While the Federal Motor Carrier Safety Administration signaled earlier this year that it will initiate a rulemaking that would alter its brokered freight transaction transparency regulations, the trade association leading the charge is growing impatient.

The Owner-Operator Independent Drivers Association first petitioned FMCSA to improve broker transparency in May 2020, requesting that brokers be required to provide transaction information automatically within 48 hours of the completion of contractual services and that brokers be prohibited from including any provision that requires a carrier to waive their rights to access the transaction records.

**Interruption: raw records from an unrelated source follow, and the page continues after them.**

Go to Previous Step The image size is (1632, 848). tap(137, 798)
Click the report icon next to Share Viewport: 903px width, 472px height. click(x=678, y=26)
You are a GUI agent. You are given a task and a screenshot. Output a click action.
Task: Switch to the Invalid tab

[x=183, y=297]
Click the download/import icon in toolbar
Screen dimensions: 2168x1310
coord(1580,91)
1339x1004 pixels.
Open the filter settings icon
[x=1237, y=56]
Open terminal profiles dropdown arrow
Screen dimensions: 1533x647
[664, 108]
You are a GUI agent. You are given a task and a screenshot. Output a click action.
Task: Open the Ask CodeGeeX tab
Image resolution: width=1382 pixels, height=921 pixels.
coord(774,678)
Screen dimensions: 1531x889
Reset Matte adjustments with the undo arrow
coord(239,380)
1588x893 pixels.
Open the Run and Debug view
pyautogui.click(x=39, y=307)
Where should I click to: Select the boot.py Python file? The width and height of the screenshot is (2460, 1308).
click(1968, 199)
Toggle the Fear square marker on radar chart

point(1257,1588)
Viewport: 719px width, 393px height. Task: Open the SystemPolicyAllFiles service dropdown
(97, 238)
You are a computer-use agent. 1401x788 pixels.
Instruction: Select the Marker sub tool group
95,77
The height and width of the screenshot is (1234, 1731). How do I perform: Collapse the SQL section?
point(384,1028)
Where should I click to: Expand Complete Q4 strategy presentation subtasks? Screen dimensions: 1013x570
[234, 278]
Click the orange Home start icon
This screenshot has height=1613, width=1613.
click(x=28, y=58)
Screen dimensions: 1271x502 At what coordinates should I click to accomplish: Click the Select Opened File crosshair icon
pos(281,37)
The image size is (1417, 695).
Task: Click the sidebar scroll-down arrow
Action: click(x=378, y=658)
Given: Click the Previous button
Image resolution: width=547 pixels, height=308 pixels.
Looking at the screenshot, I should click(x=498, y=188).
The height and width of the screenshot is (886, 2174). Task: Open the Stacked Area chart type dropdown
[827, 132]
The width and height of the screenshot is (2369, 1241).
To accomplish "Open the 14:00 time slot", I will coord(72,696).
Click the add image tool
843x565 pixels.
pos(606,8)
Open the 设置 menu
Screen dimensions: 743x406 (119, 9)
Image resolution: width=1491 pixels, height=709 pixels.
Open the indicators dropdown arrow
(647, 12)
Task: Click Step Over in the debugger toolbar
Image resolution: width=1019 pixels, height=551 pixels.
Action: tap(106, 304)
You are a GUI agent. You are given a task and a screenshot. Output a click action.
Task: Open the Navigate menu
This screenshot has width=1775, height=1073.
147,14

The Biden Administration’s Spring 2023 Unified Regulatory Agenda projected that a notice of proposed rulemaking (NPRM) regarding Transparency in Property Carrier Broker Transactions would be published in June, but as of Aug. 22, no such notice has materialized.  

[Related: Owner-ops sound off to FMCSA on need for more light on brokered rates]

“Unfortunately, our association has to report [to its members] that the NPRM is still pending even as broker concerns increasingly plague the industry,” OOIDA said in an Aug. 17 letter to FMCSA Administrator Robin Hutcheson. 

“As freight rates have declined throughout 2023, we have heard small-business truckers voice their frustrations about broker fraud,” the group added. “We understand that not all low rates are the result of unscrupulous brokers, but it can be difficult for carriers to identify legitimate brokers with the ineffective transparency regulations currently in place.”

OOIDA reiterated a statement it made in a September 2022 letter to FMCSA, noting that though small-business truckers’ concerns “may intensify during more challenging economic times,” the frustration OOIDA hears from its members is constant.